REQUIRED WORK:
**a)** Answer these questions from the passage on The Portrait Project.
(i) Which school and department is Daphne Ang Ming Li a PhD candidate in?
(ii) Where did she take part in a conference in January 2014?
(iii) According to the author, when were most of the photographic archives burnt?
**b)** Reproduce the passage on The Portrait Project word for word between "This online project" and "Royal Asiatic Society.", inclusive.
== PASSAGE
The Portrait Project” is an outstanding project initiated by Daphne Ang Ming Li. It aims at locating and archiving mid-19th and early 20th centuries photographs from personal family albums of the Peranakan community: the descendants of late 15th and 16th centuries Chinese immigrants in Singapore and other settlements in Southeast Asia.

This online project is established as part of the author’s doctoral thesis (“The Production of Portraiture under the Patronage of the Straits Chinese in Colonial Singapore”). Daphne Ang Ming Li is a PhD candidate in the department of History of Art and Archaeology at the School of Oriental and African Studies (University of London). This very research project has already received an international recognition: she has been appointed research fellow at the National University of Singapore (NUS) Museum which has dedicated an exhibition of portraits of the early Chinese Diaspora directly related to her discoveries; besides she has also participated in several conferences notably last January 2014 at the Royal Asiatic Society.

What was the production of portraiture under the patronage of the Straits Chinese society in pre-independence Singapore? How the present day ‘guardians’ talk about the life biographies of such photographs? By unearthing hidden family photographs, Daphne Ang Ming Li attempts to (re)construct the development of portraiture at that time. More than an individual research, “The Portrait Project” is more importantly an online archive through which everyone can participate, share anecdotes, and evoke memories. The point is to submit a photograph and tell the story: who is portrayed? When and where the photograph was taken? What was the occasion? All these questions intend to cope with the fact that most photographs are hidden in family albums and personal archives. Thanks to their participation, the website now look at the practice of portraiture as a wider tradition.

Finally “The Portrait Project” raises the fundamental issue of destruction and loss. According to the author, most of the photographic archives were burnt during the Japanese Occupation of Singapore in the Second World War (1942-1945). This is the reason why such digital archive seems perhaps the most valuable tool to re-appropriate one’s past and consequently understand better to what extent it has repercussions upon one’s present and future.   

Undoubtedly, this digital repository will become a fundamental database containing a collection of ‘living chronicles’ from personal family albums, which will significantly contribute to the study of portrait photography in Singapore.
====
== DATA PROVIDED
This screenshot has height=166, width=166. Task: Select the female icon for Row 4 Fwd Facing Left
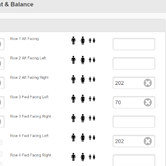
====
WRITTEN ANSWERS:
**a)**
(i) The department of History of Art and Archaeology at the School of Oriental and African Studies (University of London).
(ii) At the Royal Asiatic Society.
(iii) During the Japanese Occupation of Singapore in the Second World War (1942-1945).

**b)**
This online project is established as part of the author’s doctoral thesis (“The Production of Portraiture under the Patronage of the Straits Chinese in Colonial Singapore”). Daphne Ang Ming Li is a PhD candidate in the department of History of Art and Archaeology at the School of Oriental and African Studies (University of London). This very research project has already received an international recognition: she has been appointed research fellow at the National University of Singapore (NUS) Museum which has dedicated an exhibition of portraits of the early Chinese Diaspora directly related to her discoveries; besides she has also participated in several conferences notably last January 2014 at the Royal Asiatic Society.